Functional analysis and importance for host cell infection of the Ca(2+)-conducting subunits of the mitochondrial calcium uniporter of Trypanosoma cruzi.

We report here that Trypanosoma cruzi, the etiologic agent of Chagas disease, possesses two unique paralogues of the mitochondrial calcium uniporter complex TcMCU subunit that we named TcMCUc and TcMCUd. The predicted structure of the proteins indicates that, as predicted for the TcMCU and TcMCUb paralogues, they are composed of two helical membrane-spanning domains and contain a WDXXEPXXY motif. Overexpression of each gene led to a significant increase in mitochondrial Ca(2+) uptake, while knockout (KO) of either TcMCUc or TcMCUd led to a loss of mitochondrial Ca(2+) uptake, without affecting the mitochondrial membrane potential. TcMCUc-KO and TcMCUd-KO epimastigotes exhibited reduced growth rate in low-glucose medium and alterations in their respiratory rate, citrate synthase activity, and AMP/ATP ratio, while trypomastigotes had reduced ability to efficiently infect host cells and replicate intracellularly as amastigotes.
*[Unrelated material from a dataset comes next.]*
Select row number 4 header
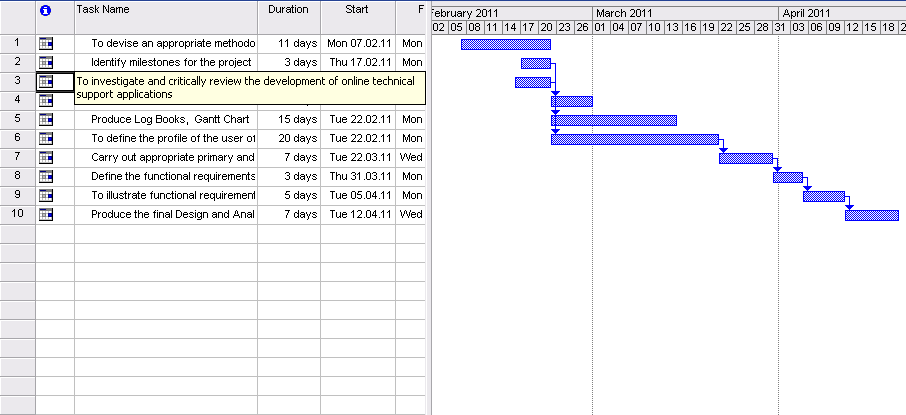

By gene complementation of KO cell lines or by a newly developed CRISPR/Cas9-mediated knock-in approach, we also studied the importance of critical amino acid residues of the four paralogues on mitochondrial Ca(2+) uptake. In conclusion, the results predict a hetero-oligomeric structure for the T. cruzi MCU complex, with structural and functional differences, as compared with those in the mammalian complex.